Waiting for the Other Shoe to Drop

Chef Toni is making carrot cake this morning for the cafe. I'm getting myself awake and stirring around to shake off the cobwebs of last night. Her startled voice juks my brain as she announces that on KREM Radio, the Communications Workers Union has given the BTL phone company until noon to reinstate the workers that were fired last week. After noon, they have not announced what will happen, but we all know... already, the internet is running real slooooooowww. We all know what will happen, they will shut this country down. I'm not mad, I think I'm prepared. The most important thing is to have enough cash on hand, and I believe I've done this.
Well, I better get a move on and finish my emails.
My question is... should I pay my phone bill this morning? Naw, I'll wait and see if we even have a phone company after this is over.
Sayonara my friends!

Friday, March 02, 2007

No One Ever Expects the Spanish Inquisition

We're staring down the pike at an impending phone strike here in Belize. What that means is not only no phone service, but also no cell phone service, no long distance to the U.S. or the rest of the world, no internet or email, for however long it takes for the Communication Worker's Union to settle with BTL (the local phone company) which is short for Belize Telecommunications Limited or Beggars, Theives and Liars, depending on which side of the fence you're standing on. So if you don't hear from me for a while, you'll know why. The last strike in May 2005 snowballed into a general strike with many of the unions in Belize in solidarity, and then that snowballed into rioting in Belmopan, police special units in riot gear, the Dragon Unit being called in, troops, etc. etc.

I don't blame the people on strike, they have legitimate grievances against the company (BTL). No one wants to strike and lose pay, but sometimes its the only way.

What this also means is no electronic transactions, like credit card processing.
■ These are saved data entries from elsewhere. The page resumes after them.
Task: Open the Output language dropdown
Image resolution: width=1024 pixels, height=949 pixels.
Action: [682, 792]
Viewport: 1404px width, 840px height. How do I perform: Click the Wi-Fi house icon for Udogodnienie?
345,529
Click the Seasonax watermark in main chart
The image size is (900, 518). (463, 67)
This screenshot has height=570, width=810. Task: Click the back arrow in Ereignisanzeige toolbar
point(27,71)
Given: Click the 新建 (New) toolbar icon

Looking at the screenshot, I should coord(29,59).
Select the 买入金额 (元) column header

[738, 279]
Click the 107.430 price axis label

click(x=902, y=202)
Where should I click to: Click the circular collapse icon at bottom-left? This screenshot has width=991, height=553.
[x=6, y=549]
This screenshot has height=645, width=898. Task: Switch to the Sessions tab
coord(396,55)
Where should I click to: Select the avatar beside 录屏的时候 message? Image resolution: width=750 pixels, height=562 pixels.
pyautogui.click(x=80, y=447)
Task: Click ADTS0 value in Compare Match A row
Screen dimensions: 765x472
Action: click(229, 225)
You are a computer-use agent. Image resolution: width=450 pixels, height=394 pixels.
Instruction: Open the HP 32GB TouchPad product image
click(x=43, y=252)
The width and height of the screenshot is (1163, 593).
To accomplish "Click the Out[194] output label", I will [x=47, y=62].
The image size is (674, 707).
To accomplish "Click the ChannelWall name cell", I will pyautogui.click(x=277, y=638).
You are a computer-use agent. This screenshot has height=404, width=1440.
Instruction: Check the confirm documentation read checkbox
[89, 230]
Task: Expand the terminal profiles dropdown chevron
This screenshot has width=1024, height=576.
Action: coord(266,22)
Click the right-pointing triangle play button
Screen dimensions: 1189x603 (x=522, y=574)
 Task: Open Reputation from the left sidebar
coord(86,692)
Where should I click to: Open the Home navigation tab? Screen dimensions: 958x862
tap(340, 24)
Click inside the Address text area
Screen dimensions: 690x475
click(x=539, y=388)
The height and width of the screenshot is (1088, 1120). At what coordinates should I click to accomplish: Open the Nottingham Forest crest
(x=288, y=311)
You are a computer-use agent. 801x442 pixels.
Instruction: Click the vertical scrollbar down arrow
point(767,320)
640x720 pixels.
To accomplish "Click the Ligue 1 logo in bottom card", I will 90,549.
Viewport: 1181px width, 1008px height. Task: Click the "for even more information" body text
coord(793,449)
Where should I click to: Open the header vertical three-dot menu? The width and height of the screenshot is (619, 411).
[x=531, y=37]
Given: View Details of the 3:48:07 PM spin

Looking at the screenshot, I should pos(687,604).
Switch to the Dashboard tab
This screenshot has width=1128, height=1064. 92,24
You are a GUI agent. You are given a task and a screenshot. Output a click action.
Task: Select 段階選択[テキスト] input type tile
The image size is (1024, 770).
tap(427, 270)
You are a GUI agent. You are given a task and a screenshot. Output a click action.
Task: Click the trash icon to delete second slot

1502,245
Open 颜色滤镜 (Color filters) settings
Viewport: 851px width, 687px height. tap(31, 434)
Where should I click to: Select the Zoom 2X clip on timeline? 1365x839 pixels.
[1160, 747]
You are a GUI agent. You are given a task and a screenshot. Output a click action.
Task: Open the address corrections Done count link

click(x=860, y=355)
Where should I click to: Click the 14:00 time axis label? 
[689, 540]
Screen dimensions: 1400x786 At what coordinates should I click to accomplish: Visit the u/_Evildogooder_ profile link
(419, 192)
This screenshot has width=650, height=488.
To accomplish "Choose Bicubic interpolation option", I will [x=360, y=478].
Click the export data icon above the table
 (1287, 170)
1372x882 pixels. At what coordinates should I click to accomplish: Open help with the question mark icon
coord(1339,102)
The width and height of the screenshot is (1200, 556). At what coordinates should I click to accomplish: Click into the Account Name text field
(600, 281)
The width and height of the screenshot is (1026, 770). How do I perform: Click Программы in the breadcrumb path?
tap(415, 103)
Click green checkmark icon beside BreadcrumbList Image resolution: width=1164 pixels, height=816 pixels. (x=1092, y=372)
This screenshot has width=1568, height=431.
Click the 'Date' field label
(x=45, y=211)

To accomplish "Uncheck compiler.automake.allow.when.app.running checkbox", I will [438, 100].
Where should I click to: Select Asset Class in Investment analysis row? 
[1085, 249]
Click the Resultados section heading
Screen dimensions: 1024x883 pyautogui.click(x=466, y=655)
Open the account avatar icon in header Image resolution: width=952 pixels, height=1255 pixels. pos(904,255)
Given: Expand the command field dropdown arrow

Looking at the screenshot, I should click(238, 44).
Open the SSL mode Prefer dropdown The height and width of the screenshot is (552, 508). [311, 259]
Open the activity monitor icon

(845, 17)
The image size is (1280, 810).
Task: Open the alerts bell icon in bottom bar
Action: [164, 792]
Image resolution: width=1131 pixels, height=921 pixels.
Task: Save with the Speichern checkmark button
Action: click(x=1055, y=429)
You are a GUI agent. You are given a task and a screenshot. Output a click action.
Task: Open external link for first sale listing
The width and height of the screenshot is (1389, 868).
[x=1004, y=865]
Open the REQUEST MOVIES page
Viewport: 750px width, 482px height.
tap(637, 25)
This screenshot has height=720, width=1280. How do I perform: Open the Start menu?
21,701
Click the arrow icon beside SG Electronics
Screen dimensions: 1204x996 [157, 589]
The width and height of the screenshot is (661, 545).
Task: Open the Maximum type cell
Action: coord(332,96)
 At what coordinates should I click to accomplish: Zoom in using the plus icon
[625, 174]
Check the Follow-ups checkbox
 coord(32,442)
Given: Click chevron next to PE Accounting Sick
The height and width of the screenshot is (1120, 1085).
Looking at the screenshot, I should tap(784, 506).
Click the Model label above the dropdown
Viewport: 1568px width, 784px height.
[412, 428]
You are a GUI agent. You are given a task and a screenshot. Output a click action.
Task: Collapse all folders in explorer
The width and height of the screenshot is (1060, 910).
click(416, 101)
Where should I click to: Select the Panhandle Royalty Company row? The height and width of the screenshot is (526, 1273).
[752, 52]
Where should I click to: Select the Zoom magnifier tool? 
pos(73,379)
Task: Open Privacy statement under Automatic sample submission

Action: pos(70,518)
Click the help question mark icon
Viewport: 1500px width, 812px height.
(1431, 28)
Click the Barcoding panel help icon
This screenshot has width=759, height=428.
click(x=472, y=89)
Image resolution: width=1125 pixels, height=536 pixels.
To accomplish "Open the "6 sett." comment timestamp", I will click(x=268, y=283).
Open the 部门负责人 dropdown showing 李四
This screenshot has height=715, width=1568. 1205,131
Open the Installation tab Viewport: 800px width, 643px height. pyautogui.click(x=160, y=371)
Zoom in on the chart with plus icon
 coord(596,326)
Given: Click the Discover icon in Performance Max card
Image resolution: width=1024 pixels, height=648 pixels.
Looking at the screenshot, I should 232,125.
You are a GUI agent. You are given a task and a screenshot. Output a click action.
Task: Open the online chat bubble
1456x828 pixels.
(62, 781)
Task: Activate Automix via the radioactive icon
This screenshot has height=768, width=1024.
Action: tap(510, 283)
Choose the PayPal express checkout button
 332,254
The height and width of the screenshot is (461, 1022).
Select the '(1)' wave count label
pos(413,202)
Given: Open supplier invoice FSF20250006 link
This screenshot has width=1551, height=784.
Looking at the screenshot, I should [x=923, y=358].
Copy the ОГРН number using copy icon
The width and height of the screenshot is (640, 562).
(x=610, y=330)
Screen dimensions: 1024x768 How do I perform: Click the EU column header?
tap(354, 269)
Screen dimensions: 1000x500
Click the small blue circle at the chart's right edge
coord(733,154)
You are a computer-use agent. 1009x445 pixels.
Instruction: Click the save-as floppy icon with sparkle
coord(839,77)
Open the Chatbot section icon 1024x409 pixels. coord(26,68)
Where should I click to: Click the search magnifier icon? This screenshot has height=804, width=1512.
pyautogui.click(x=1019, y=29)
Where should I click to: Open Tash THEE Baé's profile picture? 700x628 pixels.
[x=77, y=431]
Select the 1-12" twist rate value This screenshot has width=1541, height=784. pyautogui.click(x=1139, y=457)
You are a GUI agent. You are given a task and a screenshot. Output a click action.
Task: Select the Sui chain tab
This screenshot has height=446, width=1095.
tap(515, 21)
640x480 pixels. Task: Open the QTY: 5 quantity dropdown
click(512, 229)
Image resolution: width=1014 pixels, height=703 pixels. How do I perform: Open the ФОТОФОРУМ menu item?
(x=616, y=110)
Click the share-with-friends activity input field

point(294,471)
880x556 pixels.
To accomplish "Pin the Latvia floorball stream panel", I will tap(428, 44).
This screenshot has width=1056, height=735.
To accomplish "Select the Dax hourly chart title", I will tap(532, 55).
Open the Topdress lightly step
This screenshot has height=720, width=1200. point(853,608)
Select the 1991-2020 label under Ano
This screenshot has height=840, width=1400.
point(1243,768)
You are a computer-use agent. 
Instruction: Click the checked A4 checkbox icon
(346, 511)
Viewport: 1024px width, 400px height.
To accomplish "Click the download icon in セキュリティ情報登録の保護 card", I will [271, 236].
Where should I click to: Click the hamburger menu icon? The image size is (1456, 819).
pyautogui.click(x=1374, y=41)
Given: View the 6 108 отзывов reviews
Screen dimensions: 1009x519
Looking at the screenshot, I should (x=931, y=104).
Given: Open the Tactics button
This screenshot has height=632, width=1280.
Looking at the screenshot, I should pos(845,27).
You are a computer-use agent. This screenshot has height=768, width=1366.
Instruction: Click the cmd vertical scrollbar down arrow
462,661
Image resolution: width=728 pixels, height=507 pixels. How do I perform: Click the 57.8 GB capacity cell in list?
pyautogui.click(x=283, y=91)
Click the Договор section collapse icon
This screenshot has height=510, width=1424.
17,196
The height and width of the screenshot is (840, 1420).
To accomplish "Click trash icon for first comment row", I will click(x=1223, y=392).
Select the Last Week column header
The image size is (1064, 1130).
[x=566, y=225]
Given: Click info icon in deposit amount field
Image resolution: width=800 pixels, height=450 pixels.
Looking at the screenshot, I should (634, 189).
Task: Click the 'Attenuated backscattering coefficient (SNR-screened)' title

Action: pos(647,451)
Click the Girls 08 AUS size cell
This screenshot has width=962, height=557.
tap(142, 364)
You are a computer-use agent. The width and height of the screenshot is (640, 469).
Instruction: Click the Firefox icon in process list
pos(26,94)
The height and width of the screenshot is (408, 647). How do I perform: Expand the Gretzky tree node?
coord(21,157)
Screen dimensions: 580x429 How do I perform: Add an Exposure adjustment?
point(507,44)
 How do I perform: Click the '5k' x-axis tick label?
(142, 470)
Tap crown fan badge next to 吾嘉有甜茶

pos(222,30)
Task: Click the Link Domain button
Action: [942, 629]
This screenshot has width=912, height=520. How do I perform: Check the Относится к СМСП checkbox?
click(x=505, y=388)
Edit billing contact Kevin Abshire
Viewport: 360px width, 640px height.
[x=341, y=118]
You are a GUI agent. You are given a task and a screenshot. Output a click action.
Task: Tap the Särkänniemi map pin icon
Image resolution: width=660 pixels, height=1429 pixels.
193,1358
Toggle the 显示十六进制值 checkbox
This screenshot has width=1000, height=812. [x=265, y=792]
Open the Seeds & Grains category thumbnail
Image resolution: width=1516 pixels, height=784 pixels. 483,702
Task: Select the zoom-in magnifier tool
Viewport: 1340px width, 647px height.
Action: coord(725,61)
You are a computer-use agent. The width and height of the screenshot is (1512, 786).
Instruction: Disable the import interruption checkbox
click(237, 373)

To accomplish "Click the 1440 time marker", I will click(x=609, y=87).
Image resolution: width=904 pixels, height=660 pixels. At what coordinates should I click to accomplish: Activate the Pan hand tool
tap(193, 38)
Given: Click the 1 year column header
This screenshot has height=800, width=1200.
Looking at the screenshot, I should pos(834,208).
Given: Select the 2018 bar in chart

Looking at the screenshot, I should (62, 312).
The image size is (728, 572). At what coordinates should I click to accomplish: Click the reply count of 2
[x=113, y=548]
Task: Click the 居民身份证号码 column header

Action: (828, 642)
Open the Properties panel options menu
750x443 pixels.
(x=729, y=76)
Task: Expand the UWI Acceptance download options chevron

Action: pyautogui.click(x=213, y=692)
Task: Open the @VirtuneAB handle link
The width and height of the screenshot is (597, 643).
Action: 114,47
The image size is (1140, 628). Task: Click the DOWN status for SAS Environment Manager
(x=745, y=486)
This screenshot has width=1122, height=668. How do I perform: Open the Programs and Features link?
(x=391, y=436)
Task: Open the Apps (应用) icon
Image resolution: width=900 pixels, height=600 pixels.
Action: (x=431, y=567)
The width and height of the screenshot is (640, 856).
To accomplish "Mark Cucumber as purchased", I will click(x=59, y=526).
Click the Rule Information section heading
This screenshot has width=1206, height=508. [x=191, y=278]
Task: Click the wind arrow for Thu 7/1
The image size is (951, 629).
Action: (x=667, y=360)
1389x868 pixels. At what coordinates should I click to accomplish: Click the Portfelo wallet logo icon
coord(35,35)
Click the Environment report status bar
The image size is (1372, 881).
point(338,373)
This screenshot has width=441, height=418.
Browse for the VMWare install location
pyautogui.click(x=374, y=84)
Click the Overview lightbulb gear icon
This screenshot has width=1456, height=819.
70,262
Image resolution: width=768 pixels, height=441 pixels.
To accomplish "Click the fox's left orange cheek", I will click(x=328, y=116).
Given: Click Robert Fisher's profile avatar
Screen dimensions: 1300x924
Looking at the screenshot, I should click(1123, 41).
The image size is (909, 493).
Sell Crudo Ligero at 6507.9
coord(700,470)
So on the day-to-day level, we have to resort to knuckle busting charges manually, and saying hail mary's when we are eventually able to put the charges through, key entered, weeks later.

The last time this happened I swore I would get a satellite system, but time dulls all memories, even of the sharp pain in the pocketbook.

Thursday, March 01, 2007

Illustration Friday - February 23 - Communication

This is essentially a watercolor on Arches paper that I've added oil pastel and prismacolor pencil to. Its one image in a series that is called On the Shaman's Trail which I painted a few years ago while traveling through Guatemala and parked myself in a little village called San Marcos on Lake Atitlan.

Photo Friday - Feb 23 - Textured

Tye dyed silk sarongs cast a translucent shadow on the stucco house.